In 1987 I was elected the first
presiding bishop of the Evangelical Lutheran Church
in America (ELCA), the
fourth largest Protestant denomination in the United States. By now the issue had
bubbled up into a national crisis. Along with other denominations, the ELCA was
seeking to develop a policy on gay ordination, gay marriage and related
questions. Each attempt at a resolution failed.In the meantime, in 1991 I urged the
65 regional bishops of the ELCA not to bring disciplinary action against parish
pastors who felt free in conscience to bless homosexual pairs who came for an
affirmation of their relationships.
It was a step.
After I retired from office in 1995
the ELCA continued to wrestle with these matters.

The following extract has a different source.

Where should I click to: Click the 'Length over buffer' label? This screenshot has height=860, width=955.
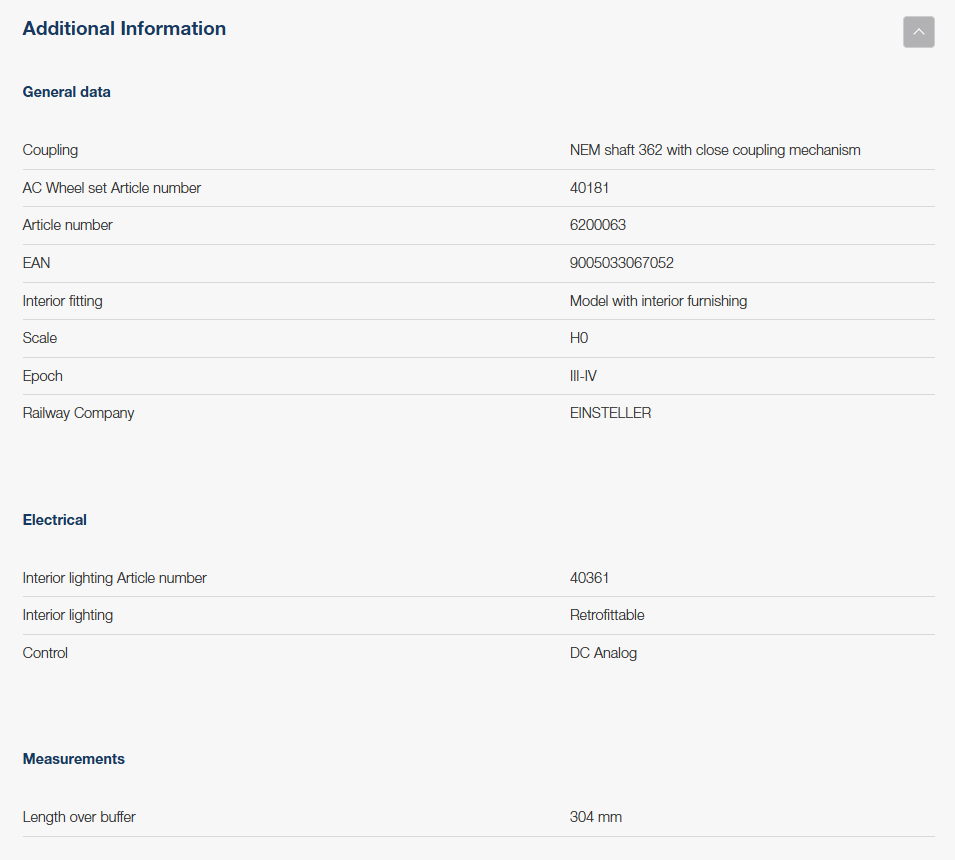click(x=79, y=817)
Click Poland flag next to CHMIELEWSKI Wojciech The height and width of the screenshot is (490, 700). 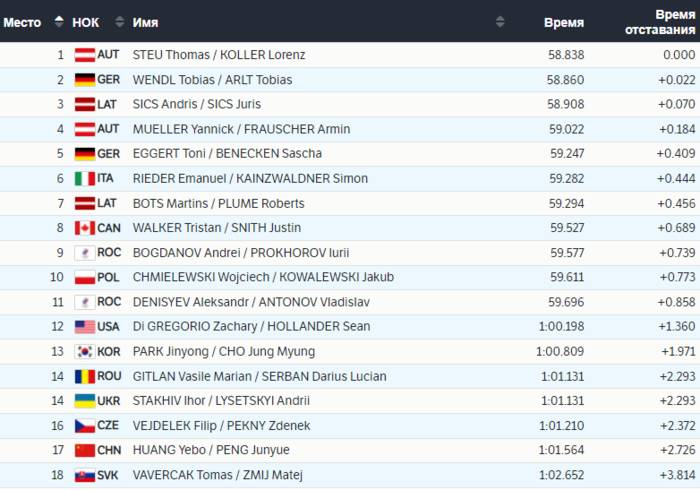pos(85,277)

Finally, in 2009, more than
three decades after my first encounters with gay and lesbian members, the
national assembly of the ELCA, by a 2/3 majority, affirmed those in faithful,
life-long same gender relationships and allowed congregations to call a
homosexual pastor who is in that kind of partnership.
It was a step.
In the four years since then a small
but growing number of the near-10,000 congregations in the ELCA have opened
wider their doors to these fellow believers.
It is a step.
In a hierarchal organization like the
Roman Catholic Church, where such decisions are made by a small coterie of
cardinals in Rome,
the process could drag on far more than three decades. And the outcome can only
be surmised.
In the meantime, many of us --
Lutherans, Roman Catholics, other Christians and non-Christians -- give thanks
for the kind and understanding words of Francis.
It is a step.
Herbert W. Chilstrom, of St. Peter,
is former presiding bishop of the Evangelical
Lutheran Church
in America.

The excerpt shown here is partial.